Ingredients
Equipment
Method
- Cook penne in salted boiling water according to package instructions until al dente. Drain, rinse with cold water, and set aside.
- In a large pot over medium-high heat, cook the chopped bacon until crispy and golden, about 6 to 8 minutes. Remove with a slotted spoon and drain on paper towels.
- Remove all but 1 tablespoon of bacon grease from the pot. Add the chicken cubes, season with salt and pepper, and cook until browned on all sides, about 5 to 6 minutes.
- Add the minced onion and cook with the chicken until soft and translucent, about 3 to 4 minutes. Add minced garlic and stir for 1 minute until fragrant.

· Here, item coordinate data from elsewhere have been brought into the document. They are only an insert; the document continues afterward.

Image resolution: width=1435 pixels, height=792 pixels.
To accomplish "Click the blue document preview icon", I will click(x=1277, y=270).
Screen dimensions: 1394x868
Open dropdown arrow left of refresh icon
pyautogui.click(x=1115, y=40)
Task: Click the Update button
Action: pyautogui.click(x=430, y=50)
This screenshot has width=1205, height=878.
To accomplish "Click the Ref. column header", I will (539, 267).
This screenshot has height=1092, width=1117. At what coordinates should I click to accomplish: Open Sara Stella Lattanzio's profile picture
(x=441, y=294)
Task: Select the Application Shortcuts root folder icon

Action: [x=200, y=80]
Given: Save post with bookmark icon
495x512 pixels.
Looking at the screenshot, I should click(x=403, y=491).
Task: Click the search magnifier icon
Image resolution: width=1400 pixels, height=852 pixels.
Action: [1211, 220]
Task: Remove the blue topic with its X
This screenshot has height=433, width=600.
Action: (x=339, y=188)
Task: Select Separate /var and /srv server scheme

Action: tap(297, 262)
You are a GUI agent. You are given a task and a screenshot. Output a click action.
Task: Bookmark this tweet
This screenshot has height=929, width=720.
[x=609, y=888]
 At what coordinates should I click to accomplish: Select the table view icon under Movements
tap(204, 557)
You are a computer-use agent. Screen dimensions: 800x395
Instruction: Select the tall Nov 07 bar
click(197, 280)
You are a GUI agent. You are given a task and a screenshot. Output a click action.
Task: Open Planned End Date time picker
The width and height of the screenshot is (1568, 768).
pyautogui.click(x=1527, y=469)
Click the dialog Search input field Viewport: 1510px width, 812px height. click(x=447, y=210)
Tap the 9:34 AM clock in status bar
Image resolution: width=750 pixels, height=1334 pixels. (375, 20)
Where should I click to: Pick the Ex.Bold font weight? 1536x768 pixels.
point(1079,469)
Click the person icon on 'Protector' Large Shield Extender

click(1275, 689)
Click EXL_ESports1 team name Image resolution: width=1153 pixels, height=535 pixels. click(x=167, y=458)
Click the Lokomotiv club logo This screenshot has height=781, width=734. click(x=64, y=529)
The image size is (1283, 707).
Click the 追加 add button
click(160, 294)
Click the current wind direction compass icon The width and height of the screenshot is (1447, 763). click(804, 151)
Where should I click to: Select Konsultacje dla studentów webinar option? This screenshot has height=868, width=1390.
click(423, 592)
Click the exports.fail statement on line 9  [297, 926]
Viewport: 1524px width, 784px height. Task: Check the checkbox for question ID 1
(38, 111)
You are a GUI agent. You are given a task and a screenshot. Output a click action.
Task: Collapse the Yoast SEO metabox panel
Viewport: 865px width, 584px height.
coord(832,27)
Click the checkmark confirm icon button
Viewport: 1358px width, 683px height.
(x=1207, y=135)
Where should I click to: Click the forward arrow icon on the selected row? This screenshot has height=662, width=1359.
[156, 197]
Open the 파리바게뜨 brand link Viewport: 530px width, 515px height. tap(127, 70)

- Pour in chicken broth, sour cream, softened cream cheese, ranch seasoning packet, salt, pepper, dried parsley, and the cooked bacon. Stir well to combine. Bring to a gentle boil, then reduce heat to low.
- Stir in shredded cheddar cheese and the cooked penne. Mix until fully combined and cheese is melted through. Simmer on low for about 5 minutes to thicken.
- Remove from heat, garnish with chopped green onions, and serve hot.
Notes
Always soften cream cheese at room temperature before cooking to avoid a lumpy sauce. Use low-sodium chicken broth for better salt control. Rotisserie chicken can be substituted for raw chicken breasts to save time. Leftovers keep in the fridge for 3 to 4 days and reheat well with a splash of milk or broth.